Python - MCP Server Example

from mcp.server import Server
from mcp.server.stdio import stdio_server
from mcp.types import Tool, TextContent
import mcp.types as types

app = Server("my-mcp-server")

@app.list_tools()
async def list_tools() -> list[Tool]:
    return [
        Tool(
            name="get_stock_price",
            description="Get the real-time price of a stock",
            inputSchema={
                "type": "object",
                "properties": {
                    "symbol": {"type": "string", "description": "Stock ticker symbol"}
                },
                "required": ["symbol"]
            }
        )
    ]

@app.call_tool()
async def call_tool(name: str, arguments: dict) -> list[TextContent]:
    if name == "get_stock_price":
        symbol = arguments["symbol"]
        # Call the stock API
        price = fetch_stock_price(symbol)
        return [TextContent(type="text", text=f"{symbol} current price: {price}")]

async def main():
    async with stdio_server() as streams:
        await app.run(*streams)

🤝 A2A (Agent-to-Agent) Protocol

A protocol proposed by Google for inter-Agent communication, focused on interoperability between different AI Agent systems.

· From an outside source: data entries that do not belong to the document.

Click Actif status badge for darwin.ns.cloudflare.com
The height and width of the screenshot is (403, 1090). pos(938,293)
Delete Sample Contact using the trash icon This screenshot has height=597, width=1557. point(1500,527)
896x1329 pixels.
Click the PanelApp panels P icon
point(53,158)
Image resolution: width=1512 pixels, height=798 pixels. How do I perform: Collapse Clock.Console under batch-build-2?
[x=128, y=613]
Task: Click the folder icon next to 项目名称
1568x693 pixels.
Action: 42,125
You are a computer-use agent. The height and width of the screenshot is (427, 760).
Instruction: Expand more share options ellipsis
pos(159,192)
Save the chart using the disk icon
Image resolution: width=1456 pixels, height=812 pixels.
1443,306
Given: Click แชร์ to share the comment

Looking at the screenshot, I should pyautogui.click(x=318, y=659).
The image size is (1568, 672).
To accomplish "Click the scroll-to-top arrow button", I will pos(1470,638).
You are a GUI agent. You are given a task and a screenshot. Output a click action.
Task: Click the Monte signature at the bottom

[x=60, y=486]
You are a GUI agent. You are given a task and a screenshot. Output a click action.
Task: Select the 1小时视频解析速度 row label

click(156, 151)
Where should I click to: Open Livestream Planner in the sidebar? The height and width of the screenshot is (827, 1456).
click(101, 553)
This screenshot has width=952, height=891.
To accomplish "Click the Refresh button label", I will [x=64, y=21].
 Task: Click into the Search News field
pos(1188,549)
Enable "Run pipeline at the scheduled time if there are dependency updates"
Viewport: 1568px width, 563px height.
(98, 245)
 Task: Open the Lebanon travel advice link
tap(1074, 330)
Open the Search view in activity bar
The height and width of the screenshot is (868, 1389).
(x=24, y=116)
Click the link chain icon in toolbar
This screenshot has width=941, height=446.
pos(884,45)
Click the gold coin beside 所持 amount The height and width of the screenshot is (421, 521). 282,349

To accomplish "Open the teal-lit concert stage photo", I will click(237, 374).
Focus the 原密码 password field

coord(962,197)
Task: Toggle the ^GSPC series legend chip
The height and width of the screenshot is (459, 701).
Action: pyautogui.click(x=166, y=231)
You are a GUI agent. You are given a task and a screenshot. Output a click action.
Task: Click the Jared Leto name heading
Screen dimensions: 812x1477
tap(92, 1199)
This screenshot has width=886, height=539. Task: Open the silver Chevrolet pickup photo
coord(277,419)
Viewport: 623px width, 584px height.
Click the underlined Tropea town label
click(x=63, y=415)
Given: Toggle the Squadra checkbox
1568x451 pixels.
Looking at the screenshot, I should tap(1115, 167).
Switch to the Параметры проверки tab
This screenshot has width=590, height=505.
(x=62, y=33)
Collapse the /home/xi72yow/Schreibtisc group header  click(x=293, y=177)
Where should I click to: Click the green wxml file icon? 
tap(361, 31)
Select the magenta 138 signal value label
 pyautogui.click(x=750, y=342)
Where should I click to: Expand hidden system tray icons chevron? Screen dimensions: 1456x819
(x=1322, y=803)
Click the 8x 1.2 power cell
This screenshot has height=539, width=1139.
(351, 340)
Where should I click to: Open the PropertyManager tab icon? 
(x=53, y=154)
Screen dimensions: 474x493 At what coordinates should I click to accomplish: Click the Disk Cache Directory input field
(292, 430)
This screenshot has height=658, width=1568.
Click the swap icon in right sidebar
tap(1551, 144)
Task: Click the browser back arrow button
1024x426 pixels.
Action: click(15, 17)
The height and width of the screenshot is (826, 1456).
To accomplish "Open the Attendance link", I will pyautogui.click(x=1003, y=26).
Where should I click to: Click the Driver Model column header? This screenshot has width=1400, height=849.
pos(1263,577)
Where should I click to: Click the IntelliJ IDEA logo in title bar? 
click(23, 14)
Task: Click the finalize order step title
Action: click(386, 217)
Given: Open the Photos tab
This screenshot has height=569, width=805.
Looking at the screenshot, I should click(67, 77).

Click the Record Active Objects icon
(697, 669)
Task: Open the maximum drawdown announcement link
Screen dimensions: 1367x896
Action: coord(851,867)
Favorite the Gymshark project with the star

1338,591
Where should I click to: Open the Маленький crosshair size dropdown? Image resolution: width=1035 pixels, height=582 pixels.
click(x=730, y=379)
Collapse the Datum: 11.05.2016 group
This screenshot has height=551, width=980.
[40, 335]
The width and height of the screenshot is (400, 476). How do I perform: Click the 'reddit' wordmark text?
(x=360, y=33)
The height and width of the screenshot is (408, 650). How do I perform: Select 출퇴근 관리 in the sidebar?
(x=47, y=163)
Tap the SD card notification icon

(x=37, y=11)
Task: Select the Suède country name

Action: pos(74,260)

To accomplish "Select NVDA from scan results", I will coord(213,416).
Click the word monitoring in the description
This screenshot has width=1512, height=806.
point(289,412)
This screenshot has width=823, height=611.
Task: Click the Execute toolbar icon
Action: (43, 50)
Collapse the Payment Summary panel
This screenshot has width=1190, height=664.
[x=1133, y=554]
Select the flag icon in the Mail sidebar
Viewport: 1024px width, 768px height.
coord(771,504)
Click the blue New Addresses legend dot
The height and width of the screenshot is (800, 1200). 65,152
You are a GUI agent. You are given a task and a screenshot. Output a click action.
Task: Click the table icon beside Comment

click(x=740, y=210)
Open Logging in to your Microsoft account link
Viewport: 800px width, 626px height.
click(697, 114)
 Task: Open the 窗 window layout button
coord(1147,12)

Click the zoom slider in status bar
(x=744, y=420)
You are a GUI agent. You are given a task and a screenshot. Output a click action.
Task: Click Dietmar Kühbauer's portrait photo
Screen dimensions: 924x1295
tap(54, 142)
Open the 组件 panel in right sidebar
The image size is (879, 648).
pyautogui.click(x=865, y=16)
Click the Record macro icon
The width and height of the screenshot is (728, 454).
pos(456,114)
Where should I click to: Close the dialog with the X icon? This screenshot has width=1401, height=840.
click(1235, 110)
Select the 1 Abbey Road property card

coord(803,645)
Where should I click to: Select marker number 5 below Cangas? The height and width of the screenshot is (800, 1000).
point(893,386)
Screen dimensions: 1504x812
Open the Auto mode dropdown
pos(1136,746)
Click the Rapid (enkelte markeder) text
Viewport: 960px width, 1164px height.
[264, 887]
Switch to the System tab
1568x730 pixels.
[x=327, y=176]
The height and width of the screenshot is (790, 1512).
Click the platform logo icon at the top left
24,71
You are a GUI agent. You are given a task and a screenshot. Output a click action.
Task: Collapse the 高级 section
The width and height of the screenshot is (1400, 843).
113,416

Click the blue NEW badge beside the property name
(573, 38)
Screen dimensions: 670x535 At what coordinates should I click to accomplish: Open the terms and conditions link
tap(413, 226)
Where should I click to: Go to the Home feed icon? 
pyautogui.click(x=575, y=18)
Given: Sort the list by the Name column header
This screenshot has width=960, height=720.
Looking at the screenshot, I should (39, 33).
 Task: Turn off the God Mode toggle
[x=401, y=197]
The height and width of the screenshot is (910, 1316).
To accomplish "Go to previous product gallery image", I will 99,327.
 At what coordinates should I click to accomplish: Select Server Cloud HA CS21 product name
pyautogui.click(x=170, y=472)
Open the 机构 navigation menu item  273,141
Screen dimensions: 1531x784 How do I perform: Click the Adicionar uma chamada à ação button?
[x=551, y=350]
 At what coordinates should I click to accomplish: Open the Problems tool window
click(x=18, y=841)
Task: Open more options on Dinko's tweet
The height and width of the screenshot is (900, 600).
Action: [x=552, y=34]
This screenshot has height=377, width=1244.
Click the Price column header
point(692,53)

A2A defines standard ways for Agents to discover each other, declare capabilities, and delegate tasks.

🔗 ANP (Agent Network Protocol)

An Agent communication protocol for open networks, enabling decentralized discovery and communication between Agents on the open internet.

📌 Protocol selection guide: Tool integration → MCP; Multi-Agent enterprise systems → A2A; Open-network Agent ecosystems → ANP

Part 3 · Advanced Topics

Chapter 11

Agentic-RL

Full pipeline from SFT to GRPO for hands-on LLM training

🎓 Why Train Agents?

General-purpose LLMs often perform poorly on specific Agent tasks. Targeted training can teach models to use tools more effectively, plan, and execute complex tasks.

📚 Training Paradigm Overview

1. Supervised Fine-Tuning (SFT)

Supervisedly train a model on high-quality Agent trajectory data to learn correct behavior patterns.

Data Format: (task, tool-call sequence, final result) triples
Advantages: Stable training, high data efficiency
Disadvantages: Requires large amounts of high-quality annotated data; hard to exceed expert demonstrations

2. RLHF (Reinforcement Learning from Human Feedback)

Optimize model behavior through human ratings of model outputs — the core training technique behind ChatGPT.

3. GRPO (Group Relative Policy Optimization)

An efficient RL algorithm proposed by DeepSeek — the key technology behind DeepSeek-R1's success.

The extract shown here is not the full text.